Loading...
EKONOMI
Penulis: Melki Pangaribuan 15:42 WIB | Senin, 07 Oktober 2019

YLKI Minta Pemerintah Jaga HET Minyak Goreng Kemasan

Ilustrasi. Pedagang mengemas minyak goreng curah dalam kemasan plasitk di pasar tradisional Masomba Palu, Sulawesi Tengah, Kamis (25/2/2016). (ANTARA FOTO/Basri Marzuki/nz/am.)

JAKARTA, SATUHARAPAN.COM - Yayasan Lembaga Konsumen Indonesia (YLKI) meminta pemerintah menjaga Harga Eceran Termurah (HET) minyak goreng kemasan yakni Rp11.000 per liter, terkait produsen minyak goreng curah yang wajib menggunakan kemasan pada 1 Januari 2020.

Dari sisi perlindungan konsumen dan atau aspek keamanan pangan, kebijakan ini bisa dimengerti. Sebab secara fisik minyak goreng dalam kemasan lebih aman, kecil potensinya untuk terkontaminasi zat/benda lain yang tidak layak konsumsi, dan bisa lebih tahan lama,” kata Ketua YLKI Tulus Abadi lewat keterangannya di Jakarta, Senin (7/10).

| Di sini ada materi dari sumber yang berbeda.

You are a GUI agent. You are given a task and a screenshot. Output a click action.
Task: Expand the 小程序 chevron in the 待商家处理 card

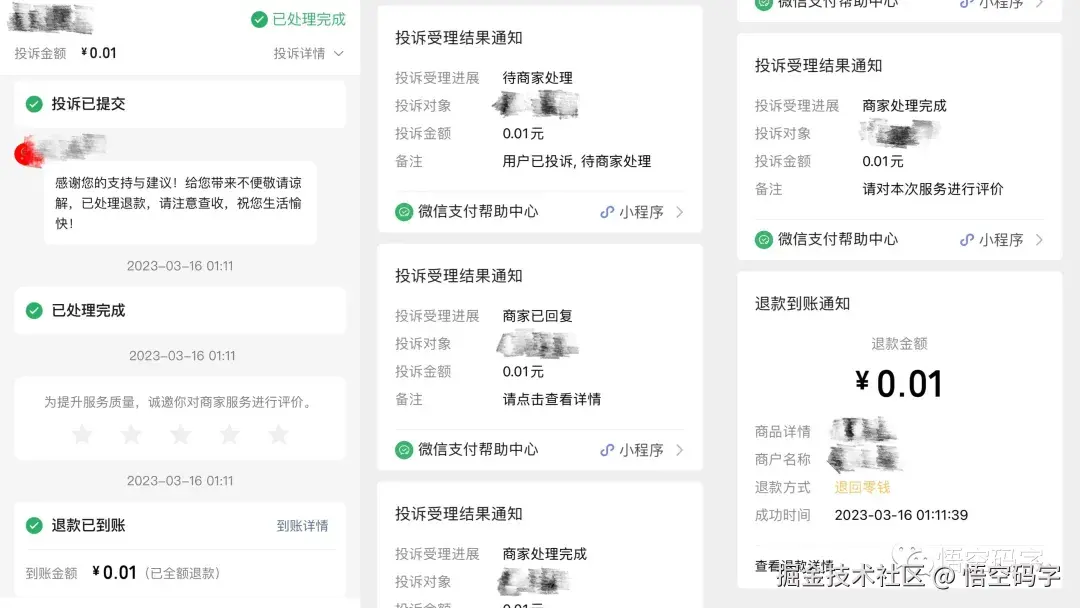pyautogui.click(x=681, y=212)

Terkait hal itu, YLKI memberi catatan terhadap kebijakan tersebut, di antaranya agar harga minyak goreng dalam kemasan tetap terjangkau, sebab minyak goreng adalah kebutuhan pokok masyarakat.

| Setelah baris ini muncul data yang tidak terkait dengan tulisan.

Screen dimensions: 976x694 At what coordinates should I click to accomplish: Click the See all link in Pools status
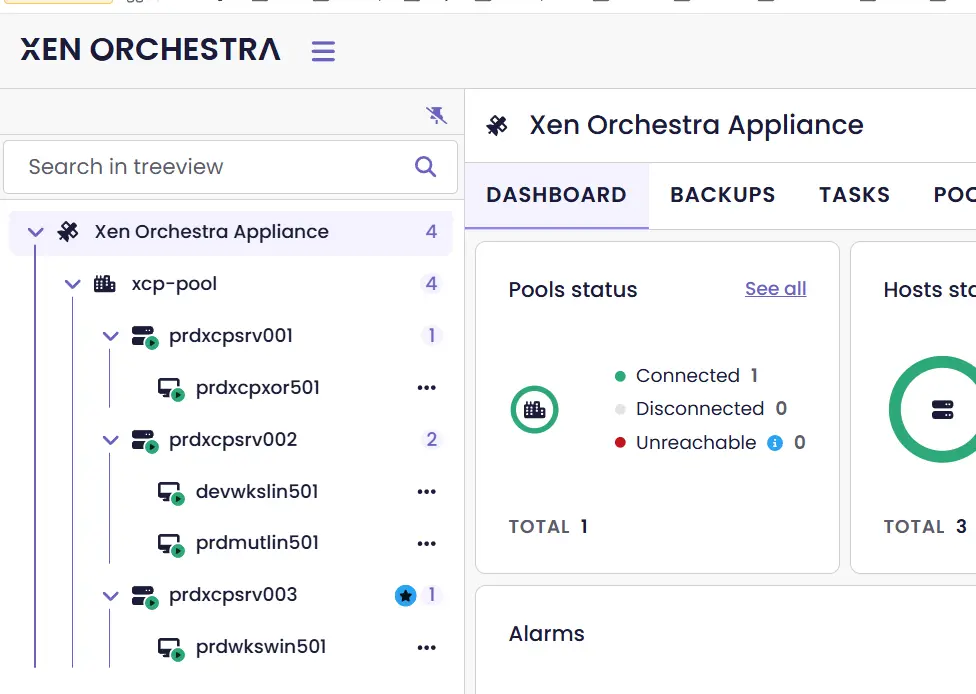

Bukan hanya untuk keperluan domestik rumah tangga, tetapi juga untuk keperluan bisnis Usaha Kecil Menengah (UKM) dan Usaha Mikro Kecil dan Menengah (UMKM).

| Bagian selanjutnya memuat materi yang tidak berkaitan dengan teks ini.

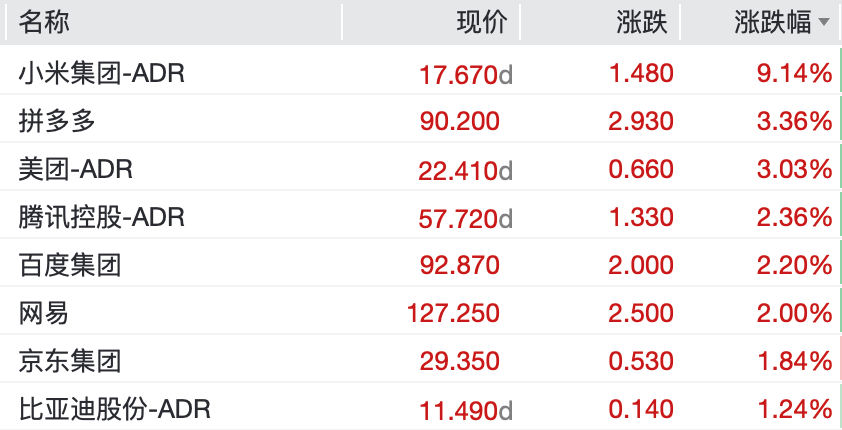
Task: Sort by 涨跌 column header
Action: click(642, 23)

Kemudian, pemerintah diminta konsisten menjaga HET, dan memberikan sanksi tegas bagi pelaku usaha yang melanggarnya.

“Selama ini banyak komoditas ditetapkan HET, seperti gula, tetapi harga di lapangan melewati harga HET, dan tak ada sanksi,” katanya.

Untuk mengurangi dampak plastik, Tulus menambahkan, pemerintah seharusnya mewajibkan produsen untuk menggunakan jenis plastik yang ramah lingkungan atau sesuai dengan Standar Nasional Indonesia (SNI).

“Munculnya minyak goreng wajib kemasan, akan meningkatkan konsumsi/distribusi plastik, dan menghasilkan sampah plastik,” ujar Tulus.

Selain itu, Tulus menyampaikan bahwa dengan menggunakan kemasan, maka minyak goreng tersebut harus mengutamakan aspek perlindungan konsumen, seperti adanya informasi kadaluwarsa, informasi kehalalan, dan informasi kandungan gizinya; sebagaimana mandat UU Nomor 8/1999 tentang Perlindungan Konsumen, UU tentang Pangan, dan UU Jaminan Produk Halal.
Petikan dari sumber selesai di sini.